Working data:
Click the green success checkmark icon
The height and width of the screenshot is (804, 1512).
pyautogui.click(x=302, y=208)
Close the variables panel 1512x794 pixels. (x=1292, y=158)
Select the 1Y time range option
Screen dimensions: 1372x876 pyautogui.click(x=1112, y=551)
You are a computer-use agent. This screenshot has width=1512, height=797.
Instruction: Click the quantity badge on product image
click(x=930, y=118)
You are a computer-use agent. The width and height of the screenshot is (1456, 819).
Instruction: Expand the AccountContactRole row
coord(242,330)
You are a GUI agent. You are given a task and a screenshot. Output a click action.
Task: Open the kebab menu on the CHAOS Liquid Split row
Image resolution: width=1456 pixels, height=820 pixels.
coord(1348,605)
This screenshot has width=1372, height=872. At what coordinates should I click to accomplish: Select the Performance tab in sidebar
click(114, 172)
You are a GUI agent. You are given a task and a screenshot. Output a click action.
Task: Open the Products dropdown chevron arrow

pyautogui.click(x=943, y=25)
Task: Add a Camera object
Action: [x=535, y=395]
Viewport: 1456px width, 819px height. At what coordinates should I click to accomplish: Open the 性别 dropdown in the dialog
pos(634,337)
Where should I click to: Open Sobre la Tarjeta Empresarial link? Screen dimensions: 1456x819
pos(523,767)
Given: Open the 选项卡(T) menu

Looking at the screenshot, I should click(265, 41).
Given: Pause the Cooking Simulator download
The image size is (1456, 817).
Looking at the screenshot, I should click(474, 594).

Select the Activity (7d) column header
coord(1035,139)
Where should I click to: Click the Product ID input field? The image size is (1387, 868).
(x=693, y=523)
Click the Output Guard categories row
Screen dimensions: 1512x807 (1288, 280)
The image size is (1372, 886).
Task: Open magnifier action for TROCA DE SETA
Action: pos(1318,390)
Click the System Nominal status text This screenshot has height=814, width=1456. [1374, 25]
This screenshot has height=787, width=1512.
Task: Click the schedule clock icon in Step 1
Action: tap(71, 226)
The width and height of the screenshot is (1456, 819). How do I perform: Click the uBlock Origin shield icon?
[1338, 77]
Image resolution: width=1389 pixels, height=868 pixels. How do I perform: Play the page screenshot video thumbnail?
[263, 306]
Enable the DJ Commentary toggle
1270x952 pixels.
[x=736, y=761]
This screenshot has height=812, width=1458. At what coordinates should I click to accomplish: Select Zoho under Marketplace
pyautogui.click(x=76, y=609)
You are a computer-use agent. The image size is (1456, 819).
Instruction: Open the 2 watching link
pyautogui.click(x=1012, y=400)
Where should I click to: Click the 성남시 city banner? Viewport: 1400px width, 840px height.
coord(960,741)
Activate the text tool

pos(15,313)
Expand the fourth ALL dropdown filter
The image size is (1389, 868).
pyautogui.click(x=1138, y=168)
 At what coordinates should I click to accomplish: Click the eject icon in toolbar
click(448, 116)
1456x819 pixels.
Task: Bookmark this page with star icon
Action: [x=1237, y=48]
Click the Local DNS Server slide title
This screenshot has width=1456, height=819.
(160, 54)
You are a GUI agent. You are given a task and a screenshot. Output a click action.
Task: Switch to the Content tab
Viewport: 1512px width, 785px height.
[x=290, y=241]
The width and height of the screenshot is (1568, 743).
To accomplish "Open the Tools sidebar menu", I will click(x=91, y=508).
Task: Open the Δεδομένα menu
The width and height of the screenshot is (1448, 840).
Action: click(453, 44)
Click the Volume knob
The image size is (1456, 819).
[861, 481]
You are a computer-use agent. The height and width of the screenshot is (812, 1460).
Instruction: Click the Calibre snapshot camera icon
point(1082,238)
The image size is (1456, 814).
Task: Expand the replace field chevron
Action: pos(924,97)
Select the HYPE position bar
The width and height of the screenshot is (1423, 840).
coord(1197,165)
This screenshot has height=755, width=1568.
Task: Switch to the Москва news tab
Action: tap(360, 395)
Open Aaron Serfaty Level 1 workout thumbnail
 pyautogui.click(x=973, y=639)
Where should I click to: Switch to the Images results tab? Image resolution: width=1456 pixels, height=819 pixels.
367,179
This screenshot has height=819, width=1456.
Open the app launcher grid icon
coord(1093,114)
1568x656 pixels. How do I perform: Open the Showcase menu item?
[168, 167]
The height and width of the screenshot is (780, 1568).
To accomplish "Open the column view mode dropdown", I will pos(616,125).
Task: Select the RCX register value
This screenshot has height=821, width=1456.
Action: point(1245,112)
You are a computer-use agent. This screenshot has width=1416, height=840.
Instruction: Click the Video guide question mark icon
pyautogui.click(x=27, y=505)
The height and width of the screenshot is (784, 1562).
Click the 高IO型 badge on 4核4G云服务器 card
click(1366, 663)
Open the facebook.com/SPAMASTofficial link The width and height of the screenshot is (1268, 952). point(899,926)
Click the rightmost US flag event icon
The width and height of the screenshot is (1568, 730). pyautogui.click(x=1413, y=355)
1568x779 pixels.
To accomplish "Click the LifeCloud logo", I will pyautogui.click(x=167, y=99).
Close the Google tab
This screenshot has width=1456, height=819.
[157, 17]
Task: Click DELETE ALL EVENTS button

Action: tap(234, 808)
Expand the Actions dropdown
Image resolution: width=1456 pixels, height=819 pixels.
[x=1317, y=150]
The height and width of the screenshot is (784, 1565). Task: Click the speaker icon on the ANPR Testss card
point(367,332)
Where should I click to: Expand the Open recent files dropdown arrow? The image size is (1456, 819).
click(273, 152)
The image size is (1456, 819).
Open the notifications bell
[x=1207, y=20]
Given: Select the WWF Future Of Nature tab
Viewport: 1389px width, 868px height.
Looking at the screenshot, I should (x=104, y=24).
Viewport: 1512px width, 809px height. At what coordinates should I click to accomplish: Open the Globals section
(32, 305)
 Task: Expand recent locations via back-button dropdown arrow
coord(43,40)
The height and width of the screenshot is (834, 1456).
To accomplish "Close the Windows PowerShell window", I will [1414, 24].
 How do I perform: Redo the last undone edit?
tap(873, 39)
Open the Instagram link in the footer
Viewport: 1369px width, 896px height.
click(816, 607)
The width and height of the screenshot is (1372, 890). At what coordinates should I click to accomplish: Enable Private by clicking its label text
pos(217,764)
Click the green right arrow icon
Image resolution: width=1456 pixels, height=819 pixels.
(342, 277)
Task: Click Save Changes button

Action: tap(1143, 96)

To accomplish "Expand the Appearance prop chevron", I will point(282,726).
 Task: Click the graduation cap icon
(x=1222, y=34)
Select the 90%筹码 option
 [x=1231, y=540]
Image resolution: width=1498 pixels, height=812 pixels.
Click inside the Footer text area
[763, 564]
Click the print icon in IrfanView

Your goal:
Find the string "green" in the entries above and return each line that holds it.

Answer to this task:
Click the green success checkmark icon
Click the green right arrow icon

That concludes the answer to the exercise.